Tihar Central Jail is overcrowded with about 14,000 inmates lodged in its nine jails and district jail at Rohini against their total capacity of 6,500. The undertrial prisoners charged with petty crimes and languishing in jails for over six months due to delay in trial should be released.

The Delhi government made these submissions on Thursday before a Division Bench of the Delhi High Court, which has taken suo motu cognisance of a communication received from 612 women inmates, who have served half of their maximum sentence without completion of trial.

Delhi government’s standing counsel Rahul Mehra told the court that the scope of the matter, being heard as a public interest litigation, should be enlarged to include all other similarly placed male prisoners.

Mr. Mehra, representing Delhi Prisons, said the undertrials should not be made to suffer because of lack of speedy trial in their cases. However, inmates charged with heinous crimes such as murder, rape and dowry deaths may not be granted the relief, he said.
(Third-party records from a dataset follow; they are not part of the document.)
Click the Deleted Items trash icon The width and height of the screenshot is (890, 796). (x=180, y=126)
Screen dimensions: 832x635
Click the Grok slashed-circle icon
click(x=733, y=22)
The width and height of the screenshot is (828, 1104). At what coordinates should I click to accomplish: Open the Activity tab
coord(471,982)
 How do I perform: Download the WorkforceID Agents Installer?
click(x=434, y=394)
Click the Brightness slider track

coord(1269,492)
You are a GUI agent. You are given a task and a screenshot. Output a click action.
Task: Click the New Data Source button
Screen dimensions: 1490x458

The Bench, comprising Chief Justice G. Rohini and Justice Jayant Nath, directed the Delhi Legal Services Authority to file a report on the steps taken by it on the issue and posted the case for hearing on July 14. The court said it would pass a comprehensive order on the subject on that date.

Justice Kurian Joseph, Judge of the Supreme Court, had recently written to the High Court’s Chief Justice about the plight of women prisoners in Tihar jail after he received an appeal from them. The letter, highlighting the “suffering and grievances” of women prisoners, was turned into a PIL.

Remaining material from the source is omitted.